ISSUE AND STANDARD OF REVIEW
¶18 Cover now appeals his conviction related to the airsoft incident, claiming that Counsel “provided ineffective assistance when he failed to object to the plainly erroneous jury instructions and special verdict form.” “When a claim of ineffective assistance of counsel is raised for the first time on appeal, there is no lower court ruling to review and we must decide whether the defendant was deprived of the effective assistance of counsel as a matter of law.” State v. Perkins, 2024 UT App 101, ¶ 11, 554 P.3d 363 (cleaned up). 5
ANALYSIS
¶19 To establish an ineffective assistance of counsel claim, a defendant must meet the two-prong test established in Strickland v.

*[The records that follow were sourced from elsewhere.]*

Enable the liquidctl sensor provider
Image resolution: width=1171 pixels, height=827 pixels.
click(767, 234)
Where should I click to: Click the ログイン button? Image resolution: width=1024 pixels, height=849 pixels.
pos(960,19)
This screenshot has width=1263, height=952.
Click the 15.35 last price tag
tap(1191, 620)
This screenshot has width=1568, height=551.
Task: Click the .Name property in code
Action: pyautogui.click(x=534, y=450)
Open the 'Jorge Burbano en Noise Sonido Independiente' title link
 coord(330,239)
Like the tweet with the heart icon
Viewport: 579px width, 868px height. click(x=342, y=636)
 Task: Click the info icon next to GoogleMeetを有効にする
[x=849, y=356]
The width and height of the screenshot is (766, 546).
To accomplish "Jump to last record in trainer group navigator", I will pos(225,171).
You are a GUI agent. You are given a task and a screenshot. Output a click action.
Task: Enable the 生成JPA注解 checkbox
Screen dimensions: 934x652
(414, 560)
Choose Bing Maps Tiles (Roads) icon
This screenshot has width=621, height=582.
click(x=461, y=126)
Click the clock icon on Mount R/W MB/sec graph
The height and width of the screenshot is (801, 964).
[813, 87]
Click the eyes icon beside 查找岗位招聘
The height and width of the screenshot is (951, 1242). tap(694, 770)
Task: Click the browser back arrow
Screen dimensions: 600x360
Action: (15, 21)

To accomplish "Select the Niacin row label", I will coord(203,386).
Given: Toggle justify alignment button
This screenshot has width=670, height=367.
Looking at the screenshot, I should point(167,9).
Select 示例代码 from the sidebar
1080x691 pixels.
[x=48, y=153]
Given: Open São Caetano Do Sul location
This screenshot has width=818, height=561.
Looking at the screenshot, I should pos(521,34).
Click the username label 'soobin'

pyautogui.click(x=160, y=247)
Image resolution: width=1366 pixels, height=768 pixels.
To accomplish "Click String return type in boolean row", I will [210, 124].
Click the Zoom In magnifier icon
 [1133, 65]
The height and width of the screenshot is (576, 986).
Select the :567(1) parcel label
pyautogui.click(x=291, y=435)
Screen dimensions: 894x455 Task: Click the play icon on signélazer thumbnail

Washington, 466 U.S. 668 (1984): “First, the defendant must show that counsel’s performance was deficient. . . . Second, the defendant must show that the deficient performance prejudiced the defense.” Id. at 687. “Because both prongs of the Strickland test must be met to establish ineffective assistance of counsel, we need not always address both prongs.” State v. Fleming, 2019 UT App 181, ¶ 9, 454 P.3d 862 (cleaned up). The deficient performance prong requires a defendant to “show that counsel’s representation
5. In his opening brief Cover made claims of plain error by the district court. He acknowledged in his reply brief the correctness of the State’s assertion that those claims failed under the invited error doctrine, and we therefore consider those claims of error to be abandoned. And as is evident from the issues raised, Cover’s appeal does not challenge his conviction for threatening Ellie.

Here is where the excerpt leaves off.